> [PASSAGE SHOWN]:
○ ○ ○ ○ ○

On a recent Friday evening, workers who fill the Bruce C. Bolling Municipal Building in Dudley Square were quick to embark on their rush-hour travels home. Few, if any, stopped at the local Tasty Burger.
And the handful who were inside the fast-food burger joint had not known it would be closing for good soon — a month after another eatery, Dudley Dough, also shut its doors.
That’s the way it has been in Dudley Square, a centerpiece of the city’s black history and a target for revitalization. The neighborhood takes a step forward with a new development, a new restaurant opening, only to see one business close and another step in.
But amid ongoing changes of businesses in recent years, and hundreds of millions of dollars in public and private investment, city officials and community leaders say they still have hope for restoring Dudley Square. They call it a pivotal time for a neighborhood that was once Boston’s second-most-active business center, outside downtown.
Already, the former manager of Dudley Dough said he is looking to work with another group to replace the restaurant. And the owner of the former Keith’s Place restaurant in Grove Hall said in an interview that she is finalizing a lease to replace Tasty Burger with a new, family-like restaurant — one that could serve as a gathering place.
“We want to make Dudley a destination,” said Cheryl Straughter, repeating a city line, as she discussed plans for the new restaurant. “We want people to stop. And in order to do that, we as business owners have to offer reasons to stop.”
More than 30,000 people pass through the Dudley transit station each day. The city spent $120 million to rehabilitate the former Ferdinand’s furniture building, merging it with two adjacent structures into what is now the Bolling building, and three years ago the city made it the new home of Boston Public Schools. Other businesses moved in, too: Dudley Café has become a hot spot for daytime meetings and gatherings.
If only the customers would stay after nightfall.

○ ○ ○ ○ ○

> [PROBLEM SET]:
• 1. Answer these questions about the Dudley Square article, each on its own line.
(a) Which eatery shut its doors a month before Tasty Burger was set to close?
(b) How many people pass through the Dudley transit station each day?
(c) How much did the city spend to rehabilitate the former Ferdinand's furniture building?
• 2. Reproduce every line of the records below word for word, leaving the pictures out of your output.

> [DATA FOR THE TASK]:
○ ○ ○ ○ ○

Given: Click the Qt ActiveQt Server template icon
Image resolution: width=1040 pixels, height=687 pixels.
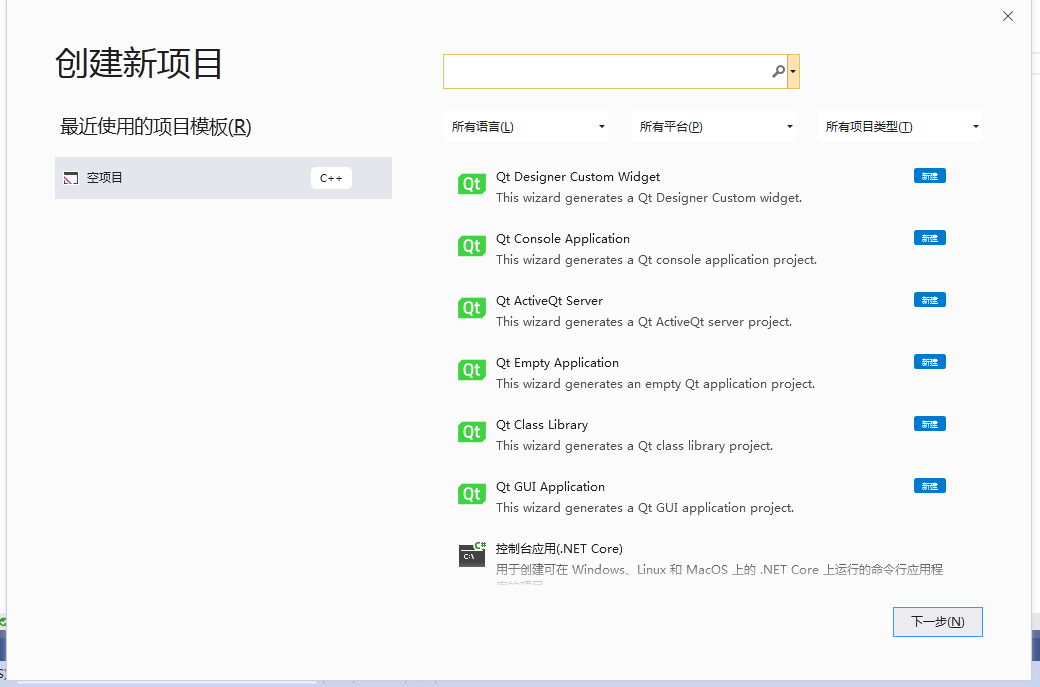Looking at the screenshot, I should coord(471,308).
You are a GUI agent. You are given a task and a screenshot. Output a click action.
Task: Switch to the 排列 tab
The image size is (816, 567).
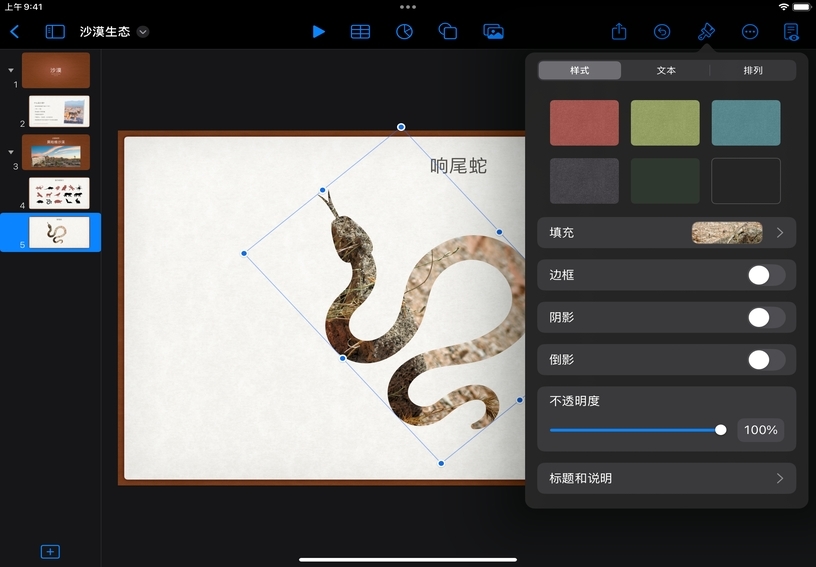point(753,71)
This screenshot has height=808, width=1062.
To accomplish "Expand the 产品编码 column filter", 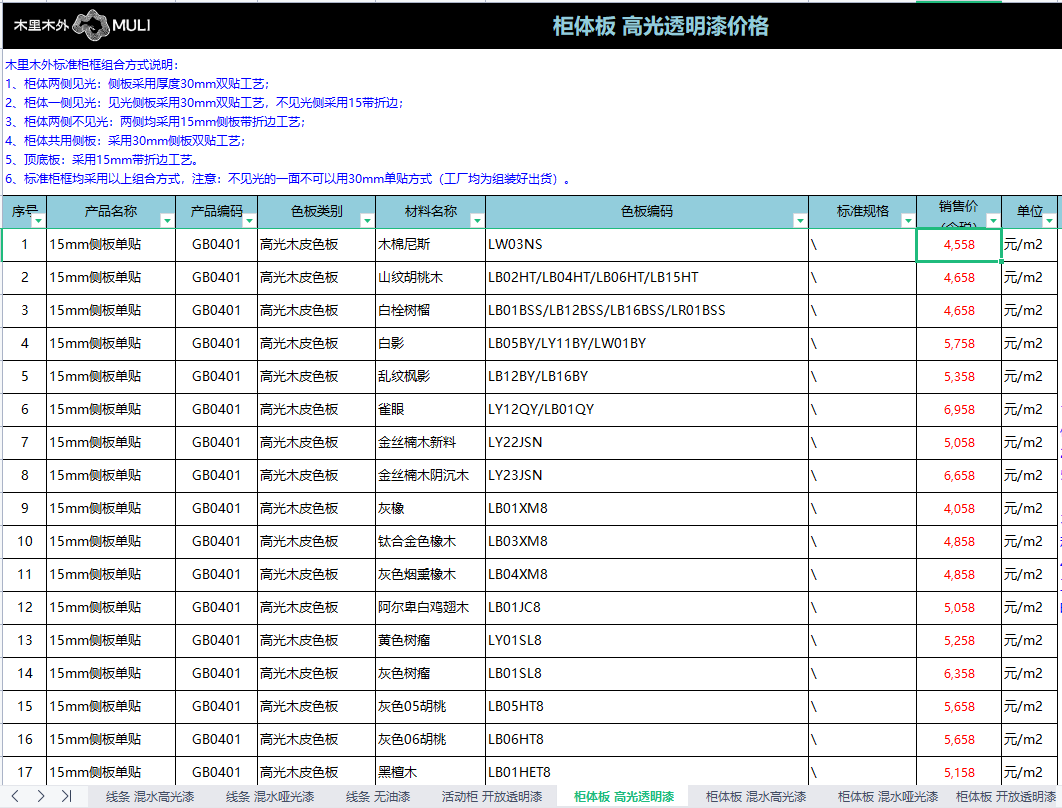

○ ○ ○ ○ ○

> [REPLIES]:
• 1.
(a) Dudley Dough
(b) More than 30,000
(c) $120 million

• 2.
Given: Click the Qt ActiveQt Server template icon
Image resolution: width=1040 pixels, height=687 pixels.
Looking at the screenshot, I should coord(471,308).
You are a GUI agent. You are given a task and a screenshot. Output a click action.
Task: Switch to the 排列 tab
The image size is (816, 567).
point(753,71)
This screenshot has height=808, width=1062.
To accomplish "Expand the 产品编码 column filter", 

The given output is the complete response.